A swan song for unpaid internships?

Recent Case Filings Renew the Call to Evaluate Whether Your Interns Are Employees

Arnstein & Lehr attorney Jesse R. Dill

Jesse R. Dill

You might have noticed an extra bounce in your step recently as Wednesday marked the official beginning of summer. Along with extra fun, this time of year is also known for summer internships. Many employers, faced with tough economic circumstances over the past few years, may have looked at an internship program as a means of free work. However, recent cases and releases from federal agencies serve as a reminder that employers must take care to make sure that what you refer to as an unpaid summer internship is not actually a summer employee.

Over the last couple of years, two federal agencies have demonstrated a heightened interest in whether unpaid internship positions are appropriately classified and whether individuals serving in those positions receive the protections of federal law. In an April 2010, the U.S. Department of Labor issued a fact sheet addressing whether internship participants should be considered employees for purposes of the Fair Labor Standards Act. If an employee under the FLSA, the individual must be paid at least the federal minimum wage and may be eligible for overtime compensation. The Department of Labor relies on six factors to determine whether an internship program is excepted from the FLSA:

  1. The internship, even though it includes actual operation of the facilities of the employer, is similar to training which would be given in an educational environment;
  2. The internship experience is for the benefit of the intern;
  3. The intern does not displace regular employees, but works under close supervision of existing staff;
  4. The employer that provides the training derives no immediate advantage from the activities of the intern; and on occasion its operations may actually be impeded;
  5. The intern is not necessarily entitled to a job at the conclusion of the internship; and
  6. The employer and the intern understand that the intern is not entitled to wages for the time spent in the internship.

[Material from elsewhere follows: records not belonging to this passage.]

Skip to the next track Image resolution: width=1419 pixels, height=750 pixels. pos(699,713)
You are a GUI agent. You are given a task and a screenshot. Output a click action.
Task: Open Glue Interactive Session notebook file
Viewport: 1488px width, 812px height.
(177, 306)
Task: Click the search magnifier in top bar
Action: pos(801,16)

Additionally, the U.S. Equal Employment Opportunity Commission has similarly provided comments recently on whether internship participants are eligible for the protections of federal Equal Employment Opportunity laws. These laws include Title VII of the Civil Rights Act of 1964, the Equal Pay Act, the Age Discrimination in Employment Act, the Americans with Disabilities Act and the Genetic Information Nondiscrimination Act. Under these laws employees may be protected from unlawful discrimination or harassment based on a protected class status. In a December 8, 2011informal discussion letter, the EEOC explained that whether an internship is covered by these laws depends on whether the individual receives “significant remuneration,” such as a pension, group life insurance, workers’ compensation, or access to professional certifications. The EEOC information discussion letter explained that small benefits such as academic credit, practical experience, and scholarly research will not result in EEO law protection. However, if the internship is required for regular employment or regularly leads to paid employment, the intern is likely to be considered an employee for purposes of EEOC enforced laws.

Following on these federal releases, a recent case highlights the potential claims employers may face if internship positions are not properly classified under these laws. In Glatt v. Fox Searchlight Pictures Inc., 11CV6784, out of the Southern District of New York, unpaid interns on the set of the 2010 Oscar-nominated film Black Swan brought suit against the production company for violations of the Fair Labor Standards Act. The plaintiffs allege they did not receive minimum wages or overtime compensation, among other claims, that should have been realized. In support of the allegations, one plaintiff stated his duties included “[p]reparing documents and spreadsheets to track and reconcile purchase orders, invoices, and petty cash, and travelling to set to obtain signatures from the relevant managers or supervisors to authorize payments.” Another claimed he worked “sometimes as many as 50 hours per week” completing such duties as “[p]reparing coffee … ; [t]aking and distributing lunch orders … ; [t]aking out the trash … ; [and c]ollecting receipts and preparing expense reports … ” A June 11, 2012 order in Glatt v. Fox Searchlight Pictures Inc. required the employer to turn over contact information for all previous interns to the class action plaintiffs.

Employers large and small can face significant damages if found in violation of laws such as the FLSA. In Glatt v. Fox Searchlight Pictures Inc., the plaintiffs alleged damages in excess of $5,000,000. This figure may be a reality for a large employer with an extensive internship program where many individuals may be considered in calculating minimum wages or overtime compensation owed. For an employer with fewer employees, even one individual who should be compensated for an entire summer of work can be significant to the bottom line.

Employers with internship programs should conduct an audit now to confirm participants are not employees and reduce the chance of facing such liability tomorrow. Experienced counsel can assist to determine whether an individual is properly classified as an unpaid intern or how a program can be modified to comply with federal law as an unpaid internship. Additionally, employers should consult counsel to ensure they are in compliance with any state wage laws that might apply. In Bickerton v. Charles Rose et al., out of New York state court, the employer faces claims similar to those under the FLSA but based on New York law. Small steps such as these can help prevent extensive liability in the future and make sure your internship program continues to be a success.